フィデリティ・インターナショナルのFILQは、トークン化現実世界資産(RWA)分野でのチェーンリンクの存在感拡大を示す事例となる。チェーンリンクは、オンチェーンでは直接取得できない現実世界の外部データを、ブロックチェーンアプリケーションへ接続することに重点を置いている。

今回の提携の一環として、チェーンリンクはファンドのオンチェーン純資産価値(NAV)および分配データを提供する。これにより、海外投資家はファンド価値や分配状況をほぼリアルタイムで追跡できるようになる。

Source: Chainlink

チェーンリンク・ラボのフェルナンド・バスケス氏は、「FILQは、改ざん耐性を備えた透明性を活用し、伝統的金融とオンチェーン経済を安全につなぐために必要な、検証可能かつリアルタイムなNAV・分配指標を提供するChainlinkの業界標準プラットフォームを採用した」と述べた。

また、チェーンリンクによれば、JPモルガンがファンド向けの日次NAVデータを提供する予定だ。

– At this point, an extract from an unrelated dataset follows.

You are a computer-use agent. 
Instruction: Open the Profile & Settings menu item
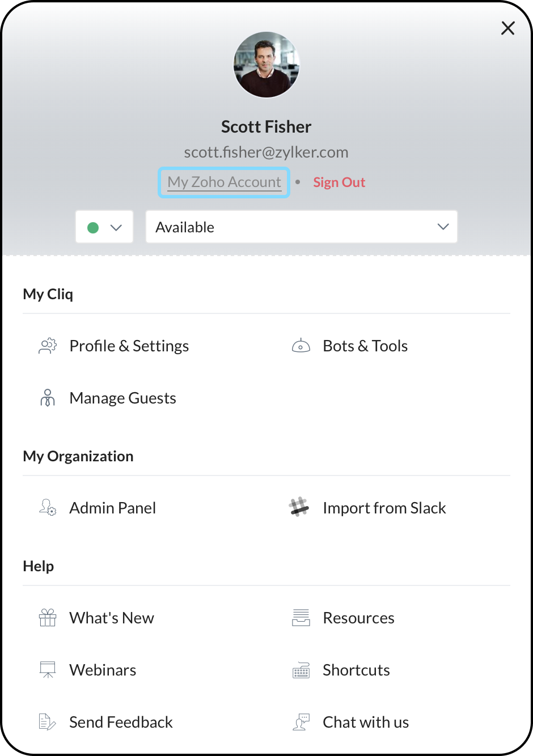pos(129,346)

チェーンリンクは2024年にも、シグナム銀行およびフィデリティ・インターナショナルと協力し、同社の機関投資家向け流動性ファンドに関連するオンチェーンNAVデータ統合を実施していた。これは、トークン化資産に関する初期の実運用事例の1つだった。

トークン化ファンド、市場全体で拡大

今回の立ち上げは、大手資産運用会社が従来型の現金・米国債商品をブロックチェーンネットワークへ移行する流れの中で行われた。

ブラックロックやフランクリン・テンプルトンなどはすでに、短期利回り商品をオンチェーン化することを目的としたトークン化マネーマーケットファンドを立ち上げている

火曜日には、JPモルガンが米証券取引委員会(SEC)へ、イーサリアム上でのトークン化マネーマーケットファンド立ち上げを申請した。これにより、ステーブルコイン発行体は、ステーブルコイン裏付け準備資産を保有できるようになる。

米ボストン拠点のフィデリティ・インベストメンツも以前、「フィデリティ・デジタル・インタレスト・トークン(FDIT)」を発行している。このトークン化マネーマーケットファンドでは、オンド・ファイナンスのOUSGファンドが主要アンカー投資家となっており、資産の大部分を占めている。